У Блондина была страсть к игре и вину, что также нас сближало; но он был неистов во хмелю и в азарте, тогда как я легко переношу и проигрыш, и винный угар; это давало мне большое преимущество, и я постоянно его обыгрывал, что очень скрашивало мне жизнь. На воле у Блондина имелась жена (как я догадываюсь, она-то и была первопричиной его несчастий и разрыва с семьей); два-три раза в неделю ее пропускали на свидания, и она никогда не являлась с пустыми руками; это была небольшая смуглая брюнетка с замечательно живыми глазами, чьи нежные взоры никого не оставляли равнодушным.

Француз был зачислен в полк, квартировавший в Нейссе, в Силезии, неподалеку от австрийской границы. Никогда не изменяющая смелость и находчивость вскоре сделали его признанным главой той тайной республики, которая постоянно существует в полку наряду с официальной иерархией. Это был, как я уже сказал, превосходный солдат, но гордец и беспутный забулдыга. Человек подобного склада, если он не умеет ладить с начальством (как я всегда умел), наверняка наживет себе в нем врага. Капитан до лютости ненавидел Блондина и наказывал исправно и жестоко.

Жена Блондина и другие женщины в полку (дело было уже после заключения мира) понемногу промышляли контрабандой на австрийской границе при попустительстве обеих сторон, и эта женщина, по особому наказу мужа, из каждого такого похода приносила ему пороху и пуль – прусскому солдату не положен такой припас, – и все это пряталось до поры до времени. Но вскоре время назрело.

Дело в том, что Блондин возглавил заговор, выходящий из ряда вон по своему характеру и размаху. Мы не знаем, как широко он был разветвлен, сколько сотен или тысяч людей было им охвачено. Среди нас, рядовых, о заговоре рассказывали множество историй, одна другой чудесней, ибо новости эти переносились из гарнизона в гарнизон, и вся армия жила ими, несмотря на усилия начальства замять дело: замни попробуй! Я и сам вышел из народа; я видел Ирландское восстание и знаю, что такое масонское братство бедняков!
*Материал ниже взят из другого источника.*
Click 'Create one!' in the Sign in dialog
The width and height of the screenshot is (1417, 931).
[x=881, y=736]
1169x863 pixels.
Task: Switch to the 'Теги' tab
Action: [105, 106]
Итак, Блондин поставил себя во главе мятежа. У заговорщиков и в заводе не было никакой переписки, никаких бумаг. Ни один из них не сносился с другими, и только француз давал указания каждому в отдельности. Он подготовил общее восстание гарнизона, которое должно было вспыхнуть ровно в двенадцать, точно в назначенный день. Предполагалось, что мятежники захватят все городские кордегардии и прирежут часовых, а там – кто знает, чем бы это кончилось? У нас говорили, что заговор распространился по всей Силезии и что Блондина ждал пост генерала австрийской службы.

Итак, в двенадцать часов дня у Богемских ворот в Нейссе, против кордегардии, человек тридцать полуодетых солдат слонялось без дела, а француз, стоя подле караульной будки, оттачивал на камне топор. Как только пробило двенадцать, он выпрямился и рассек топором голову караульному. По этому сигналу тридцать человек ворвались в кордегардию, захватили оружие и бросились к воротам. Часовой пытался заложить железный затвор, но подбежавший француз с размаху отрубил ему руку, держащую цепь. Увидев толпу вооруженных солдат, караульные перед воротами преградили им путь, но заговорщики открыли стрельбу, а потом атаковали стражу в штыки. Многие были перебиты, другие разбежались, и тридцать мятежников вырвались на волю. Грайнца проходит всего милях в пяти от Нейсса, туда-то и бросились беглецы.